Come ben saprete, siamo soliti operare degli approfondimenti riguardo le migliori realtà calcistiche europee. Quando però abbiamo deciso di parlare dell’Union Berlin, non potevamo fare altro che affidare l’argomento a una persona che quotidinamente tratta della squadra: Giovanni Sgobba di Eisern Union Italia, pagina ideata per gli appassionati dell’Union Berlin nel nostro territorio.
Buona lettura!

Ungeschlagen. Imbattuti. Così ha intitolato Sky Germania, domenica del 21 ottobre al termine della giornata calcistica, l’approfondimento sulle squadre che, nei cinque massimi campionati europei, non avevano ancora lasciato tutta la posta in palio agli avversari. Tra Manchester City, Psg, Juventus e Borussia Dortmund, l’emittente tedesca ha piazzato anche l’Union Berlin, squadra che gioca in Zweite Bundesliga.
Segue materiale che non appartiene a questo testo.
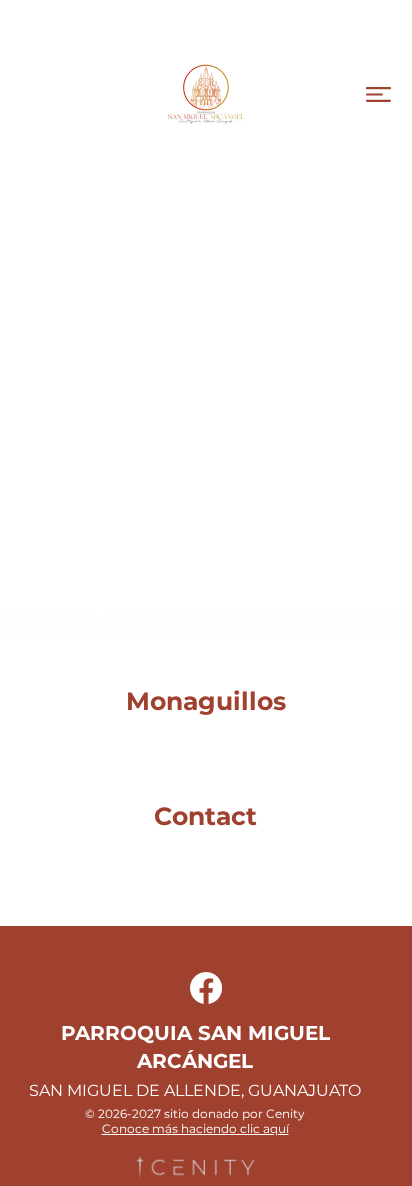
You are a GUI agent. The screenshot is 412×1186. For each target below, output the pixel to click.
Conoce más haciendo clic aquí (195, 1128)
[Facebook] (206, 988)
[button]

E certamente la sconfitta per 3-2 in DFB-Pokal contro il Dortmund (arrivata al 120’, ultimo minuto dei supplementari e su rigore) non inficia quello che la squadra rossa di Berlino ha costruito fino a ora. Un endorsement ironico, certo, ma i Köpenicker sono attualmente terzi con 19 punti, alle spalle dei più quotati Colonia e Amburgo che, seppur singhiozzando, sono a 21 punti.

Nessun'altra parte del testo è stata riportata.